JOURNALIST: Do you think back to the Labor years with all the leaking in this Government?


SHORTEN: It is quite remarkable the events that have emerged between the disagreement between Foreign Minister Julie Bishop and Prime Minister Tony Abbott. I think when I was watching Julie Bishop avoiding answering the question today, you could tell she wasn’t comfortable because she didn’t want to directly come out a say that Mr Abbott wasn’t being truthful. But I think it’s important that the Government of Australia, some of its most senior people are able to tell the truth about each other; that’s the Foreign Minister and the Prime Minister. I think it is important that Julie Bishop just simply gives a yes or no answer to the following question – Was Mr Abbott being truthful when he said that none of his ministerial colleagues had  raised the performance of Joe Hockey with him? If that’s true and none of the Ministers ever have, than Ms Bishop should say ‘yes, that’s true’. But if that is not true and the Prime Minister is verballing his own colleagues, than I think that Ms. Bishop owes it to the Australian people to tell the truth about what Mr Abbott has really said and done.


JOURNALIST: Will you ask her that in Question time this week?


SHORTEN: I suspect some of you in the media might even ask her before then.


JOURNALIST: Isn Dyson Heydon biased against you and Labor?


SHORTEN: I don’t take the royal commission very seriously anymore I have to say – sorry, I am answering his question – I don’t take the royal commission as seriously anymore. I don’t think it was the right thing to accept invitations to Liberal events when you are doing such a political inquiry.


JOURNALIST: Is he biased?


SHORTEN: I think Australians have already formed a view about this royal commission. He has got a job to do and we think that this royal commission is a political exercise to smear Mr. Abbott’s opponents. Full stop.

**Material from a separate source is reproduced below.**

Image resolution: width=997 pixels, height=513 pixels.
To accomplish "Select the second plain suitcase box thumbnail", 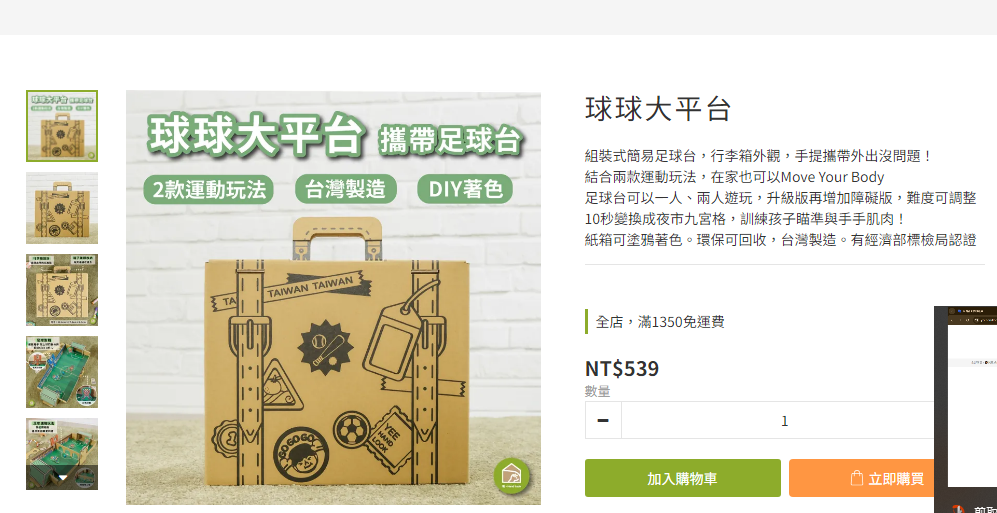I will (x=62, y=208).
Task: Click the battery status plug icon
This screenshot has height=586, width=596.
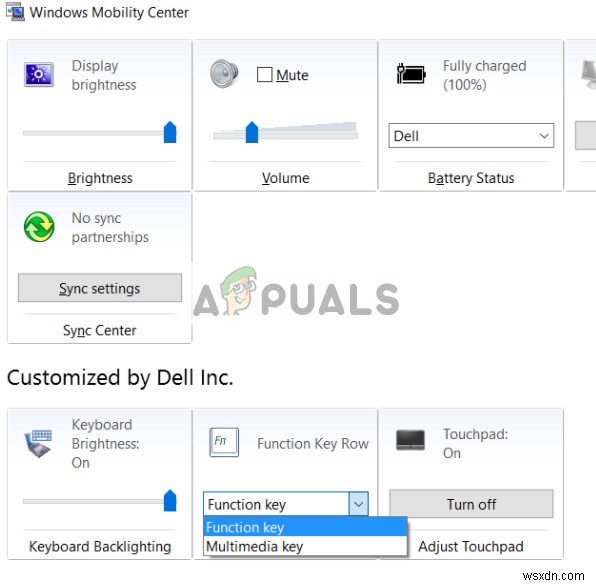Action: pyautogui.click(x=411, y=74)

JOURNALIST: Do you think he is biased?


SHORTEN: I think that the royal commission is set up under a flawed assumption of attacking for attacking its political rivals. The royal commissioner has said he is not biased. Other people will form their own views on that matter.


Thanks everyone – I should just also say that I think I said before that it was a little girl – it was a little boy who drowned.